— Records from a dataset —
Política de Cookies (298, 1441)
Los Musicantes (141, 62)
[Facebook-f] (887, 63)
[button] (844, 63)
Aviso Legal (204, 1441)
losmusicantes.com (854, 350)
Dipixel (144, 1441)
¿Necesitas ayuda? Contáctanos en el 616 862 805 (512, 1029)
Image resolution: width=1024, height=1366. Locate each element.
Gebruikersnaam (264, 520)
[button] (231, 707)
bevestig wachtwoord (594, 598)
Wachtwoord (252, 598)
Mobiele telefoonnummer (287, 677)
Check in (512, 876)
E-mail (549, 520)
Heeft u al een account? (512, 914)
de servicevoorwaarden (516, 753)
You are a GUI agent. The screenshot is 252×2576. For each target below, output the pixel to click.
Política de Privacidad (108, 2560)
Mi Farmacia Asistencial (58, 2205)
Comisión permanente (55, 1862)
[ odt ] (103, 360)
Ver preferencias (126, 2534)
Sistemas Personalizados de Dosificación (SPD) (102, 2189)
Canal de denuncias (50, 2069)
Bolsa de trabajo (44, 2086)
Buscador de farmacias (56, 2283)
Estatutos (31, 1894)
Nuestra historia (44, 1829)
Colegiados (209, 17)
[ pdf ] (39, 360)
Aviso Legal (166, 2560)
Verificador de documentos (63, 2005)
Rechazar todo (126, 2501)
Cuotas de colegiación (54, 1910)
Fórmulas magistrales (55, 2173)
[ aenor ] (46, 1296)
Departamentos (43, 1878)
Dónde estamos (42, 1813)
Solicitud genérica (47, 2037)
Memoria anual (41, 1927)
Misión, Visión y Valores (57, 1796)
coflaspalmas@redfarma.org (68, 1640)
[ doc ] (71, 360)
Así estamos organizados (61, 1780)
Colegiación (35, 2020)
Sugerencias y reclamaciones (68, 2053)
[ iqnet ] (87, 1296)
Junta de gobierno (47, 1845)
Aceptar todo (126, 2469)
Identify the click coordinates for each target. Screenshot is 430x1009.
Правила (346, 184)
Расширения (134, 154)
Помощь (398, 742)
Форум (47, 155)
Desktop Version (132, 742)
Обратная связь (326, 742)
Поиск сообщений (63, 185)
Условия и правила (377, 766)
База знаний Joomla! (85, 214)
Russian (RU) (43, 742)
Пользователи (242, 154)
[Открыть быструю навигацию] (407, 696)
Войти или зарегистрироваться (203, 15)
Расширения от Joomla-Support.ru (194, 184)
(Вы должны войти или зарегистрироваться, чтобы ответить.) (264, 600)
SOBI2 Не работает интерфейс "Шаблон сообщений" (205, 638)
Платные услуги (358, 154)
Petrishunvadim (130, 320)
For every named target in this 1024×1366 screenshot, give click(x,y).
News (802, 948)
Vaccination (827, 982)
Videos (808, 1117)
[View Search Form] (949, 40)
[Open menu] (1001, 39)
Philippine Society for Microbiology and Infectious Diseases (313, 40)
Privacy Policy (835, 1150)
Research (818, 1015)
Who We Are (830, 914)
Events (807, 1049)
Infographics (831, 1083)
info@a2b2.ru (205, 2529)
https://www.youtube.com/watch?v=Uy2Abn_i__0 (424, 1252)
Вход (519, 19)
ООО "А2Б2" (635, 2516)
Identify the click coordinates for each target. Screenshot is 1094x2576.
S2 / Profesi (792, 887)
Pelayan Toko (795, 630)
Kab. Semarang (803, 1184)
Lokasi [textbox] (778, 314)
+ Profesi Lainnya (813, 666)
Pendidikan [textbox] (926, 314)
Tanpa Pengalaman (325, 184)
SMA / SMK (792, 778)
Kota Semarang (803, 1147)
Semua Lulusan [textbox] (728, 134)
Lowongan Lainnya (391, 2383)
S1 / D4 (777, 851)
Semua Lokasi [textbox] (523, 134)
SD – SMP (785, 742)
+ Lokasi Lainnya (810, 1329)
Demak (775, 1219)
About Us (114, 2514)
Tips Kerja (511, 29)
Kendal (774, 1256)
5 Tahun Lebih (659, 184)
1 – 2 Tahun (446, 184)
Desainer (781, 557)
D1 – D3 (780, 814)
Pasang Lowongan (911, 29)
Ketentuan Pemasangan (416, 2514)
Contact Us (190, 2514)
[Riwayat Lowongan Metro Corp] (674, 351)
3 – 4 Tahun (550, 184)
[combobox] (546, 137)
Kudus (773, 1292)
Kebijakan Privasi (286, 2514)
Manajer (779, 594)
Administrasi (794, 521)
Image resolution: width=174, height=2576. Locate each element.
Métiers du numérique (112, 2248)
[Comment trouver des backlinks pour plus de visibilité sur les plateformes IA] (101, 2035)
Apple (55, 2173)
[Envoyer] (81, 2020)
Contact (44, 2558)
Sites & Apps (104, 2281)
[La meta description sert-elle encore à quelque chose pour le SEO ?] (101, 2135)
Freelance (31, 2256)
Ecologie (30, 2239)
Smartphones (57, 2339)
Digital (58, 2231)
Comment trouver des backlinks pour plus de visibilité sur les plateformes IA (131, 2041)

— ABOUT THIS EXERCISE —
Every line in the records has to be written out again exactly.

— RESULT OF THIS EXERCISE —
Política de Cookies (298, 1441)
Los Musicantes (141, 62)
[Facebook-f] (887, 63)
[button] (844, 63)
Aviso Legal (204, 1441)
losmusicantes.com (854, 350)
Dipixel (144, 1441)
¿Necesitas ayuda? Contáctanos en el 616 862 805 (512, 1029)
Image resolution: width=1024, height=1366. Locate each element.
Gebruikersnaam (264, 520)
[button] (231, 707)
bevestig wachtwoord (594, 598)
Wachtwoord (252, 598)
Mobiele telefoonnummer (287, 677)
Check in (512, 876)
E-mail (549, 520)
Heeft u al een account? (512, 914)
de servicevoorwaarden (516, 753)
You are a GUI agent. The screenshot is 252×2576. For each target below, output the pixel to click.
Política de Privacidad (108, 2560)
Mi Farmacia Asistencial (58, 2205)
Comisión permanente (55, 1862)
[ odt ] (103, 360)
Ver preferencias (126, 2534)
Sistemas Personalizados de Dosificación (SPD) (102, 2189)
Canal de denuncias (50, 2069)
Bolsa de trabajo (44, 2086)
Buscador de farmacias (56, 2283)
Estatutos (31, 1894)
Nuestra historia (44, 1829)
Colegiados (209, 17)
[ pdf ] (39, 360)
Aviso Legal (166, 2560)
Verificador de documentos (63, 2005)
Rechazar todo (126, 2501)
Cuotas de colegiación (54, 1910)
Fórmulas magistrales (55, 2173)
[ aenor ] (46, 1296)
Departamentos (43, 1878)
Dónde estamos (42, 1813)
Solicitud genérica (47, 2037)
Memoria anual (41, 1927)
Misión, Visión y Valores (57, 1796)
coflaspalmas@redfarma.org (68, 1640)
[ doc ] (71, 360)
Así estamos organizados (61, 1780)
Colegiación (35, 2020)
Sugerencias y reclamaciones (68, 2053)
[ iqnet ] (87, 1296)
Junta de gobierno (47, 1845)
Aceptar todo (126, 2469)
Identify the click coordinates for each target. Screenshot is 430x1009.
Правила (346, 184)
Расширения (134, 154)
Помощь (398, 742)
Форум (47, 155)
Desktop Version (132, 742)
Обратная связь (326, 742)
Поиск сообщений (63, 185)
Условия и правила (377, 766)
База знаний Joomla! (85, 214)
Russian (RU) (43, 742)
Пользователи (242, 154)
[Открыть быструю навигацию] (407, 696)
Войти или зарегистрироваться (203, 15)
Расширения от Joomla-Support.ru (194, 184)
(Вы должны войти или зарегистрироваться, чтобы ответить.) (264, 600)
SOBI2 Не работает интерфейс "Шаблон сообщений" (205, 638)
Платные услуги (358, 154)
Petrishunvadim (130, 320)
For every named target in this 1024×1366 screenshot, give click(x,y).
News (802, 948)
Vaccination (827, 982)
Videos (808, 1117)
[View Search Form] (949, 40)
[Open menu] (1001, 39)
Philippine Society for Microbiology and Infectious Diseases (313, 40)
Privacy Policy (835, 1150)
Research (818, 1015)
Who We Are (830, 914)
Events (807, 1049)
Infographics (831, 1083)
info@a2b2.ru (205, 2529)
https://www.youtube.com/watch?v=Uy2Abn_i__0 (424, 1252)
Вход (519, 19)
ООО "А2Б2" (635, 2516)
Identify the click coordinates for each target. Screenshot is 1094x2576.
S2 / Profesi (792, 887)
Pelayan Toko (795, 630)
Kab. Semarang (803, 1184)
Lokasi [textbox] (778, 314)
+ Profesi Lainnya (813, 666)
Pendidikan [textbox] (926, 314)
Tanpa Pengalaman (325, 184)
SMA / SMK (792, 778)
Kota Semarang (803, 1147)
Semua Lulusan [textbox] (728, 134)
Lowongan Lainnya (391, 2383)
S1 / D4 (777, 851)
Semua Lokasi [textbox] (523, 134)
SD – SMP (785, 742)
+ Lokasi Lainnya (810, 1329)
Demak (775, 1219)
About Us (114, 2514)
Tips Kerja (511, 29)
Kendal (774, 1256)
5 Tahun Lebih (659, 184)
1 – 2 Tahun (446, 184)
Desainer (781, 557)
D1 – D3 (780, 814)
Pasang Lowongan (911, 29)
Ketentuan Pemasangan (416, 2514)
Contact Us (190, 2514)
[Riwayat Lowongan Metro Corp] (674, 351)
3 – 4 Tahun (550, 184)
[combobox] (546, 137)
Kudus (773, 1292)
Kebijakan Privasi (286, 2514)
Manajer (779, 594)
Administrasi (794, 521)
Image resolution: width=174, height=2576. Locate each element.
Métiers du numérique (112, 2248)
[Comment trouver des backlinks pour plus de visibilité sur les plateformes IA] (101, 2035)
Apple (55, 2173)
[Envoyer] (81, 2020)
Contact (44, 2558)
Sites & Apps (104, 2281)
[La meta description sert-elle encore à quelque chose pour le SEO ?] (101, 2135)
Freelance (31, 2256)
Ecologie (30, 2239)
Smartphones (57, 2339)
Digital (58, 2231)
Comment trouver des backlinks pour plus de visibilité sur les plateformes IA (131, 2041)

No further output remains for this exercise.